Consumer sentiment improved last week as Americans turned more bullish on their income expectations. The University of Michigan’s confidence gauge rose 0.7 point to 97.7, beating expectations by half a point. Richard Curtin, chief survey economist wrote, “Consumer sentiment remained on the high plateau established following Trump’s election, with the early May figure nearly identical with the December to May average of 97.4.” Compared to April a year ago, the University of Michigan’s Consumer Sentiment Index rose 8 points to 97. The monthly survey measures 500 consumers’ attitudes towards topics such as personal finances, inflation, unemployment, government policies and interest rates.
Sales at U.S. retailers rose 0.4% in April and were up 4.5% compared to the same time a year earlier, according to the Commerce Department. Sales have risen three out of the last four months so far this year. Stripping out motor vehicle and fuel sales, sales were up 0.3%. Sales at gas stations were over 12% higher last month than a year ago, reflecting the higher year-over-year cost of oil. Economists had expected an increase of 0.5%. Sales were bifurcated between online and offline. Brick and mortar retailers such as Sears and Macy’s continue to struggle as shoppers move more and more to online purchasing. Online retail sales were up 10.7% from the same time last year, while sales at department stores were down 5.2%. Online retail sales were up 1.4% last month.

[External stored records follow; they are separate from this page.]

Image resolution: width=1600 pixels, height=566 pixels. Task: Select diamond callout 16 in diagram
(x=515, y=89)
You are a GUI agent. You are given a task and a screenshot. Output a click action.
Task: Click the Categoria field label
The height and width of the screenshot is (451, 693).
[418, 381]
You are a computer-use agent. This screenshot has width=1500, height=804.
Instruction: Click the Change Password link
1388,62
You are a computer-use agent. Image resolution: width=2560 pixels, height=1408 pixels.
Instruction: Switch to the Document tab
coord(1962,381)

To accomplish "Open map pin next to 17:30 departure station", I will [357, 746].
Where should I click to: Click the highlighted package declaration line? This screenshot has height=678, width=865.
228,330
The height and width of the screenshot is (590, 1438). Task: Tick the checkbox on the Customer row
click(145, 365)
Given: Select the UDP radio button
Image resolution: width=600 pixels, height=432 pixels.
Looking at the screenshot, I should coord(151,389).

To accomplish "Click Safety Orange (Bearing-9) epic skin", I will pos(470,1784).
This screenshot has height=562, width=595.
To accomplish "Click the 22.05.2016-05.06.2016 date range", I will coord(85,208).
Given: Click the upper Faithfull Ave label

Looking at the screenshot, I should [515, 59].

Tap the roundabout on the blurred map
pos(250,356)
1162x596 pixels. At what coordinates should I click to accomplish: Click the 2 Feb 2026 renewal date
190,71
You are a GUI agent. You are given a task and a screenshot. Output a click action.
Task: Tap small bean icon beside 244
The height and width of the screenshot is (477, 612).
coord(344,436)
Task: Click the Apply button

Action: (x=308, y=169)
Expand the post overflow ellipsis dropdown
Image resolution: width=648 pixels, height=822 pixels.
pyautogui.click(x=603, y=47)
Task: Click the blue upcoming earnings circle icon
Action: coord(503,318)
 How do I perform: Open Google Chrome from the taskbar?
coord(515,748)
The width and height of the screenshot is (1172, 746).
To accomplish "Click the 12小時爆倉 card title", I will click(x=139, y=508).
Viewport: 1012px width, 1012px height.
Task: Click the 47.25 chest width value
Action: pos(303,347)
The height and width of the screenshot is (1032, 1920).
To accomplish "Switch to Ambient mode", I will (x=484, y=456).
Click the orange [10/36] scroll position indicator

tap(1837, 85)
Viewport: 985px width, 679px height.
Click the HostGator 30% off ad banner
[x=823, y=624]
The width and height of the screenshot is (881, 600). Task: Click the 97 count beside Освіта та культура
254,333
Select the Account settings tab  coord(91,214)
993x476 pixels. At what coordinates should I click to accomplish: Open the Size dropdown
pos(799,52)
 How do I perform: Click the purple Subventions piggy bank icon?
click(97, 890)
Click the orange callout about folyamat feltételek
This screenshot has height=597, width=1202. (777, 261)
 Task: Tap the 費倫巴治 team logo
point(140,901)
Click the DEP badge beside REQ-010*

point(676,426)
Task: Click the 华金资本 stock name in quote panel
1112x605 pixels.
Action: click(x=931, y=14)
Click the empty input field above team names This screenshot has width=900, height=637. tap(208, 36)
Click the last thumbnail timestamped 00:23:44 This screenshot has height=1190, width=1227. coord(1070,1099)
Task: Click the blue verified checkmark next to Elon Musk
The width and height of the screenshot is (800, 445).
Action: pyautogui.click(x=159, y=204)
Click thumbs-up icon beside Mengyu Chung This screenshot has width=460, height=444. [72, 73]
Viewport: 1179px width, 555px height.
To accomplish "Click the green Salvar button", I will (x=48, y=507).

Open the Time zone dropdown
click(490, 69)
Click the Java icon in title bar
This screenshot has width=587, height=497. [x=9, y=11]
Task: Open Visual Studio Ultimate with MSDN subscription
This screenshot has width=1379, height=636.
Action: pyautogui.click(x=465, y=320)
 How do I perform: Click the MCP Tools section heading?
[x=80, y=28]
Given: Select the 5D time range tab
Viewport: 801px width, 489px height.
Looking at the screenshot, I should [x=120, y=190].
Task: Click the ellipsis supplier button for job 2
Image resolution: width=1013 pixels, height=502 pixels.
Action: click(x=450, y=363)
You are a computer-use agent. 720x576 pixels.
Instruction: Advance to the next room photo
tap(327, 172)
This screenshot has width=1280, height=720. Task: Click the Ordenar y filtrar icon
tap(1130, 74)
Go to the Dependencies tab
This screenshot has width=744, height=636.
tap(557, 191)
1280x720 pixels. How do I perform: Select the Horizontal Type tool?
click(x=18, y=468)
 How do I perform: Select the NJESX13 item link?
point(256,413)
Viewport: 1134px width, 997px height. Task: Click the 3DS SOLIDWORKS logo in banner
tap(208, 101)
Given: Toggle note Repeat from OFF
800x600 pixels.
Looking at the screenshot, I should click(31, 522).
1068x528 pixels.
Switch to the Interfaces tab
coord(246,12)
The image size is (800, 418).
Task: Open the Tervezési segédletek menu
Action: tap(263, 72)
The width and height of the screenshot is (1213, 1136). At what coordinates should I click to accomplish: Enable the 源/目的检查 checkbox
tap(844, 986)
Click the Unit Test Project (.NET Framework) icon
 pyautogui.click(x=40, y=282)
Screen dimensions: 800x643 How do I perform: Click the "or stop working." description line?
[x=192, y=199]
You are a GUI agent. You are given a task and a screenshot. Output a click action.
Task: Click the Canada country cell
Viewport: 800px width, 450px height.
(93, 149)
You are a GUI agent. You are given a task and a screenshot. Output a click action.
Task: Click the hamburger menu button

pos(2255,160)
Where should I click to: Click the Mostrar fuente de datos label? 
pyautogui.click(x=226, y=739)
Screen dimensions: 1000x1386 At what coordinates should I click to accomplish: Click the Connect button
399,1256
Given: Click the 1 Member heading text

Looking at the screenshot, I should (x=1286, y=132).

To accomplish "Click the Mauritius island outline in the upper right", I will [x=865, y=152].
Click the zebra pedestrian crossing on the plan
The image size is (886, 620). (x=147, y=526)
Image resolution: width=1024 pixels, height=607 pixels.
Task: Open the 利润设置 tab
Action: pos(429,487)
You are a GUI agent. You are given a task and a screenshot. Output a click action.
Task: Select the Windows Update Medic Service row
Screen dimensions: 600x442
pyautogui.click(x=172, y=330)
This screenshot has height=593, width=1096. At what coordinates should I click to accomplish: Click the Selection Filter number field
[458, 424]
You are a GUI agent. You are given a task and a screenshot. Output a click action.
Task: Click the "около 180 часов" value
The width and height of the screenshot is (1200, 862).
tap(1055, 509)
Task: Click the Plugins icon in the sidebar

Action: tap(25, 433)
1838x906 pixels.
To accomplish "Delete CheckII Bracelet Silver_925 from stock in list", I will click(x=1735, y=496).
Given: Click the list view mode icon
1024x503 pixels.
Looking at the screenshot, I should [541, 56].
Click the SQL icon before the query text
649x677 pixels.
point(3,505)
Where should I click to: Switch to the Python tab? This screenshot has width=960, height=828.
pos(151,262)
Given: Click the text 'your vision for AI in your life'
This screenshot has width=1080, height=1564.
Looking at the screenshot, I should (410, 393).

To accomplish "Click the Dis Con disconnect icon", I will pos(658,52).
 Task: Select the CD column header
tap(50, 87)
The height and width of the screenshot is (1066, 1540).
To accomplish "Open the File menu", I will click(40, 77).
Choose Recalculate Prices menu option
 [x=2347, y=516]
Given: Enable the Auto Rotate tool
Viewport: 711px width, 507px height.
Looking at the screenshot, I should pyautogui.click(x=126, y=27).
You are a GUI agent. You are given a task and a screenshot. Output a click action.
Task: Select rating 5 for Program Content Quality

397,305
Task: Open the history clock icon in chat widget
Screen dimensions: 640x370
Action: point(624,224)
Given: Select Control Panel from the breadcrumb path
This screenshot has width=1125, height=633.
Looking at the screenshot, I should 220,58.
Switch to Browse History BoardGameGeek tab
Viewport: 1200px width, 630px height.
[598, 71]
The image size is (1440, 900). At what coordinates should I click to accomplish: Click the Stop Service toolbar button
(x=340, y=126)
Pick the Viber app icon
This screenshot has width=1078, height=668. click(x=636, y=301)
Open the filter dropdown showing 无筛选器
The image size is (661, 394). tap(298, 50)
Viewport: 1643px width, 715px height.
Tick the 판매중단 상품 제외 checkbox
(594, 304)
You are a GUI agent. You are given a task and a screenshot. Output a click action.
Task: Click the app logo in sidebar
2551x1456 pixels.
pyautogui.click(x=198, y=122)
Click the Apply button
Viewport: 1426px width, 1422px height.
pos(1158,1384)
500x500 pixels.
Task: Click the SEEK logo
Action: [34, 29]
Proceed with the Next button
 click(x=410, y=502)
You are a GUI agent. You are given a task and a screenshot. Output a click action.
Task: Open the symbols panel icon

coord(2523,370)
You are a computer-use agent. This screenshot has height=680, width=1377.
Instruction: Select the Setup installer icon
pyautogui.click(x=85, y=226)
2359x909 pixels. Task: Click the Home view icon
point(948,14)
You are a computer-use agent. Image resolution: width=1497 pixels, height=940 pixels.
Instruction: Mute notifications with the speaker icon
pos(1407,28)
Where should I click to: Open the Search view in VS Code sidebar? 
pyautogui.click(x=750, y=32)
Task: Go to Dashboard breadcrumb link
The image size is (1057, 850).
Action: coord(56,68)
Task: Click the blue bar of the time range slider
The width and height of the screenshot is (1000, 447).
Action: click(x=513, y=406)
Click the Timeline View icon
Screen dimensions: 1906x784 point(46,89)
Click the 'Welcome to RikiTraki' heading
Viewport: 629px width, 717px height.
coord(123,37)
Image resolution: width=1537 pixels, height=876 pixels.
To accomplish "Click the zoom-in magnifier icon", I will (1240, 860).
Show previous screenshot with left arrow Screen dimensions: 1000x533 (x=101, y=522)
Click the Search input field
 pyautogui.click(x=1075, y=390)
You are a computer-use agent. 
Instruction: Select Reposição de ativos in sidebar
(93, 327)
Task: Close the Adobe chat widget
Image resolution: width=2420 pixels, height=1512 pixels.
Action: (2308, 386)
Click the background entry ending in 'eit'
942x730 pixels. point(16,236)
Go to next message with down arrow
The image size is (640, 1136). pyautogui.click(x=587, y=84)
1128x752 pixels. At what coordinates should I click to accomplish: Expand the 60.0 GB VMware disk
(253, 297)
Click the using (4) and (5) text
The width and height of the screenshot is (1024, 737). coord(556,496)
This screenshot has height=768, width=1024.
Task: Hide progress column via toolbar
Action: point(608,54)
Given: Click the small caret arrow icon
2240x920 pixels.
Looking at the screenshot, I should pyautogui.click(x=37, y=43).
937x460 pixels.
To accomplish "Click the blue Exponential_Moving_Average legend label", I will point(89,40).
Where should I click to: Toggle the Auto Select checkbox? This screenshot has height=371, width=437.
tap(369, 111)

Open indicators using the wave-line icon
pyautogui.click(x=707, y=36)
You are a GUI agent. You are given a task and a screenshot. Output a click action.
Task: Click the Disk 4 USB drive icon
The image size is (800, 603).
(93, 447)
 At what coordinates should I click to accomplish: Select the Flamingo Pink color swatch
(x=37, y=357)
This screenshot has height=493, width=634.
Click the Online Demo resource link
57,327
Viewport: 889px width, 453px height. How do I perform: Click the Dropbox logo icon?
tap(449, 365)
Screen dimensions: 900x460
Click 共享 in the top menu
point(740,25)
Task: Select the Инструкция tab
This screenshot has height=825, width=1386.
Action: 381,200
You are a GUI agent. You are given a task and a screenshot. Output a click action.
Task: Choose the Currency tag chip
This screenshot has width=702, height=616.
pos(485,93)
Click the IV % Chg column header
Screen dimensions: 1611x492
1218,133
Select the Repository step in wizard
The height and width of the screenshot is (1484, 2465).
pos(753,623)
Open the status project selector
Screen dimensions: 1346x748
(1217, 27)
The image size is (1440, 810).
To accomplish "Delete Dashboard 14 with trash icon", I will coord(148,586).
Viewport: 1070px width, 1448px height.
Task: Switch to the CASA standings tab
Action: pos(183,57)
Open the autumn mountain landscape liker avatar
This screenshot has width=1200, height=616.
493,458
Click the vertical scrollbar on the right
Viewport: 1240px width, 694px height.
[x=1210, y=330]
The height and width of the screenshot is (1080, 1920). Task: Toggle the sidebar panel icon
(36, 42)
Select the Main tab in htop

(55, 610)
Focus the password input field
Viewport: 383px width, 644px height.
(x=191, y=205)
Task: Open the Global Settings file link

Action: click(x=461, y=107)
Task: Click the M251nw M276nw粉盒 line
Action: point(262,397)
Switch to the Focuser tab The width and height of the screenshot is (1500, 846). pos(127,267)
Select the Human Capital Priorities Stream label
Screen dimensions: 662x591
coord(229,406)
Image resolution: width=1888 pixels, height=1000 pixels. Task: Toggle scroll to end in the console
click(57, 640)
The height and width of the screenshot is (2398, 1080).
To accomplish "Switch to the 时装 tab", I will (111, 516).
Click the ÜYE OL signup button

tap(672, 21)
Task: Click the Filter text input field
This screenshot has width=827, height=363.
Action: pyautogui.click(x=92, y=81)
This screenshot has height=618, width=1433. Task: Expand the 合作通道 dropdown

The Treasury Department reported the federal government ran a budget surplus of over $182 billion in April, an increase of $76 billion over the same month last year. That was the largest surplus for an April since the record set in 2001. Total receipts were $455.6 billion, while spending was $273 billion. April is traditionally a surplus month since the government receives tax payments from individuals before the mid-April tax deadline. In addition, receipts were boosted by a change in corporate tax filing deadlines that moved the deadline to mid-April from mid-March. For the first seven months of the year, the government is running a deficit of $344.4 billion, down 2.4% from the same time last year. The Congressional Budget Office estimated that the federal government would run a budget deficit of $559 billion for fiscal 2017, a slight decrease from last year’s $585.6 billion.
International Economic News: In Canada, as trade relations with the U.S. become more tumultuous with protectionist talk from the Trump administration and U.S. tariffs on Canadian softwood lumber, Canada may want to “seize” the opportunity to export more products to China, the new ambassador to China said. John McCallum spoke to a Chinese delegation meeting with business leaders in Alberta said, “With trouble on the U.S. front in that sector, it’s more natural for Canada to turn to China as a partial recipient of Canadian forest products.” While stressing that the United States will always be Canada’s foremost trading partner, Mr. McCallum said the nation is trying to diversify its trade.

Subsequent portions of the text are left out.